Alzahrani Nouf M, Henry Ann M, Al-Qaisieh Bashar M, Murray Louise J, Nix Michael G
Department of Diagnostic Radiology, King Abdulaziz University, Jeddah, Saudi Arabia.
School of Medicine, University of Leeds, Leeds, UK.
J Appl Clin Med Phys. 2024 Dec;25(12):e14513. doi: 10.1002/acm2.14513. Epub 2024 Sep 16.
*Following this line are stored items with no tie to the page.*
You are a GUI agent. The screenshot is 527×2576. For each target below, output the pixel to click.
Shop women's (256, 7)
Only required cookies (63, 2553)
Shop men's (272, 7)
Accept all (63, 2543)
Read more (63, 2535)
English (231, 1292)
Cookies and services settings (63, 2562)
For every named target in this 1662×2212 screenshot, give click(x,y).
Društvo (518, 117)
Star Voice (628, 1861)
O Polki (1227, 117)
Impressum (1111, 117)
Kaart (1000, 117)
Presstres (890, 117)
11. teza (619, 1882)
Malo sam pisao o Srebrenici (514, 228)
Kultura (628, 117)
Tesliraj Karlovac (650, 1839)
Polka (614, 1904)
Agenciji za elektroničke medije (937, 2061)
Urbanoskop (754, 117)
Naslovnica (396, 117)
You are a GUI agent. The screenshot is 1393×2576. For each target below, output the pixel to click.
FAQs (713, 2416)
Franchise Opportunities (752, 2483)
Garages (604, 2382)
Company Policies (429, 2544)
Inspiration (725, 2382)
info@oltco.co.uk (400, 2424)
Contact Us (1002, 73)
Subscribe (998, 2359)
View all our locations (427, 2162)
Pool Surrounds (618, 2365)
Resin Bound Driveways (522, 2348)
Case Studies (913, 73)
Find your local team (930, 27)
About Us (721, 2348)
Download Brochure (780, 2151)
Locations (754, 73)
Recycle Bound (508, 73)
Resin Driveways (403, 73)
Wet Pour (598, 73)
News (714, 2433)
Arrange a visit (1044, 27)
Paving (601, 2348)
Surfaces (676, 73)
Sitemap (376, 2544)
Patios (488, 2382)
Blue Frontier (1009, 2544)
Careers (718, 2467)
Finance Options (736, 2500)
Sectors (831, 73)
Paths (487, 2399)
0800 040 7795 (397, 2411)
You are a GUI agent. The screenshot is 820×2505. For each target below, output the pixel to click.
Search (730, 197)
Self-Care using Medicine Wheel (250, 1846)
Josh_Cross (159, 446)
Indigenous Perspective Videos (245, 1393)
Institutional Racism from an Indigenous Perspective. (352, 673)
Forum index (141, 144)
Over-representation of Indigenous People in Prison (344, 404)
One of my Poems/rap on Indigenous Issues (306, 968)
We have built a novel AI-driven QA method called AutoConfidence (ACo), to estimate segmentation confidence on a per-voxel basis without gold standard segmentations, enabling robust, efficient review of automated segmentation (AS). We have demonstrated this method in brain OAR AS on MRI, using internal and external (third-party) AS models.
Thirty-two retrospectives, MRI planned, glioma cases were randomly selected from a local clinical cohort for ACo training. A generator was trained adversarialy to produce internal autosegmentations (IAS) with a discriminator to estimate voxel-wise IAS uncertainty, given the input MRI. Confidence maps for each proposed segmentation were produced for operator use in AS editing and were compared with "difference to gold-standard" error maps. Nine cases were used for testing ACo performance on IAS and validation with two external deep learning segmentation model predictions [external model with low-quality AS (EM-LQ) and external model with high-quality AS (EM-HQ)]. Matthew's correlation coefficient (MCC), false-positive rate (FPR), false-negative rate (FNR), and visual assessment were used for evaluation. Edge removal and geometric distance corrections were applied to achieve more useful and clinically relevant confidence maps and performance metrics.
ACo showed generally excellent performance on both internal and external segmentations, across all OARs (except lenses). MCC was higher on IAS and low-quality external segmentations (EM-LQ) than high-quality ones (EM-HQ). On IAS and EM-LQ, average MCC (excluding lenses) varied from 0.6 to 0.9, while average FPR and FNR were ≤0.13 and ≤0.21, respectively. For EM-HQ, average MCC varied from 0.4 to 0.8, while average FPR and FNR were ≤0.37 and ≤0.22, respectively.
ACo was a reliable predictor of uncertainty and errors on AS generated both internally and externally, demonstrating its potential as an independent, reference-free QA tool, which could help operators deliver robust, efficient autosegmentation in the radiotherapy clinic.
我们构建了一种名为自动置信度(ACo)的新型人工智能驱动的质量保证方法,无需金标准分割即可在体素基础上估计分割置信度,从而实现对自动分割(AS)的稳健、高效审查。我们已在MRI脑OAR的AS中使用内部和外部(第三方)AS模型对该方法进行了验证。
从本地临床队列中随机选择32例回顾性MRI计划的胶质瘤病例用于ACo训练。训练一个生成器以对抗方式生成内部自动分割(IAS),并使用一个判别器在给定输入MRI的情况下估计体素级IAS不确定性。为每个提议的分割生成置信度图,供操作员在AS编辑中使用,并与“与金标准的差异”误差图进行比较。使用9个病例测试ACo在IAS上的性能,并使用两个外部深度学习分割模型预测结果[低质量AS外部模型(EM-LQ)和高质量AS外部模型(EM-HQ)]进行验证。使用马修斯相关系数(MCC)、假阳性率(FPR)、假阴性率(FNR)和视觉评估进行评价。应用边缘去除和几何距离校正以获得更有用且与临床相关的置信度图和性能指标。
ACo在所有OAR(晶状体除外)的内部和外部分割上总体表现出色。IAS和低质量外部分割(EM-LQ)的MCC高于高质量分割(EM-HQ)。在IAS和EM-LQ上,平均MCC(不包括晶状体)在0.6至0.9之间变化,而平均FPR和FNR分别≤0.13和≤0.21。对于EM-HQ,平均MCC在0.4至0.8之间变化,而平均FPR和FNR分别≤0.37和≤0.22。
ACo是内部和外部生成的AS不确定性和误差的可靠预测指标,证明了其作为独立的、无需参考的质量保证工具的潜力,这有助于操作员在放射治疗临床中实现稳健、高效的自动分割。